* Start Records for this task *

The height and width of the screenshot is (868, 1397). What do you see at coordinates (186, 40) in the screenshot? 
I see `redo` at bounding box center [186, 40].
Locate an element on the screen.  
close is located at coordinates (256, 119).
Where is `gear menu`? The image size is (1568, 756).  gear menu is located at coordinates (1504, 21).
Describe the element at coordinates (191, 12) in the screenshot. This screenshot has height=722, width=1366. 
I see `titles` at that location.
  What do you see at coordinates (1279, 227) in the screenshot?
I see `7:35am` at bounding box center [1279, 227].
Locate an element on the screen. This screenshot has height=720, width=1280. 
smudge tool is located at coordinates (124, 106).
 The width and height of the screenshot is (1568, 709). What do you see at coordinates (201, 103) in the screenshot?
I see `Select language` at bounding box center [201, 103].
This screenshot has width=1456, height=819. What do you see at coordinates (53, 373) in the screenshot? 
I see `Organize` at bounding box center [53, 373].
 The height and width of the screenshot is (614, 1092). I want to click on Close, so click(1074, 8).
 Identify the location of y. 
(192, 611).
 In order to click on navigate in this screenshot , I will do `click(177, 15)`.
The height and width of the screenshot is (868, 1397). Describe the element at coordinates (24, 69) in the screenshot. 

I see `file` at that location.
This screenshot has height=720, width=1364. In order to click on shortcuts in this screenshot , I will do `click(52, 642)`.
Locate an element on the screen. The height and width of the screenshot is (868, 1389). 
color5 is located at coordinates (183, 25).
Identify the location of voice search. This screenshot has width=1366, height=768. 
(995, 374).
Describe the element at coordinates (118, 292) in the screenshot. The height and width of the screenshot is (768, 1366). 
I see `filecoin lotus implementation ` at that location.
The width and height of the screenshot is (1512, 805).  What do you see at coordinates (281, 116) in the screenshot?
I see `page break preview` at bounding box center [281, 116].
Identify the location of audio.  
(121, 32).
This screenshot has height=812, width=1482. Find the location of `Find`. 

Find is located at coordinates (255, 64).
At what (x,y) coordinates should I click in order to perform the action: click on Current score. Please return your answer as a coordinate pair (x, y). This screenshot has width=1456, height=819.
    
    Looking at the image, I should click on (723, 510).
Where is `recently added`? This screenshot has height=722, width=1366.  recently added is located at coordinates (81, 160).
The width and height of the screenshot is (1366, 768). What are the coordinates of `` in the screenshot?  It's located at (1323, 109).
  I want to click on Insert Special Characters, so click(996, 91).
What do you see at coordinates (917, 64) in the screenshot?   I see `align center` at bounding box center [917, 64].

* End Records for this task *

### Aim
Please copy out the rows above without any change, starting with the first line and going on through the line that contains "center [1279, 227].", including both of those lines.

### Expected output
The height and width of the screenshot is (868, 1397). What do you see at coordinates (186, 40) in the screenshot? 
I see `redo` at bounding box center [186, 40].
Locate an element on the screen.  
close is located at coordinates (256, 119).
Where is `gear menu`? The image size is (1568, 756).  gear menu is located at coordinates (1504, 21).
Describe the element at coordinates (191, 12) in the screenshot. This screenshot has height=722, width=1366. 
I see `titles` at that location.
  What do you see at coordinates (1279, 227) in the screenshot?
I see `7:35am` at bounding box center [1279, 227].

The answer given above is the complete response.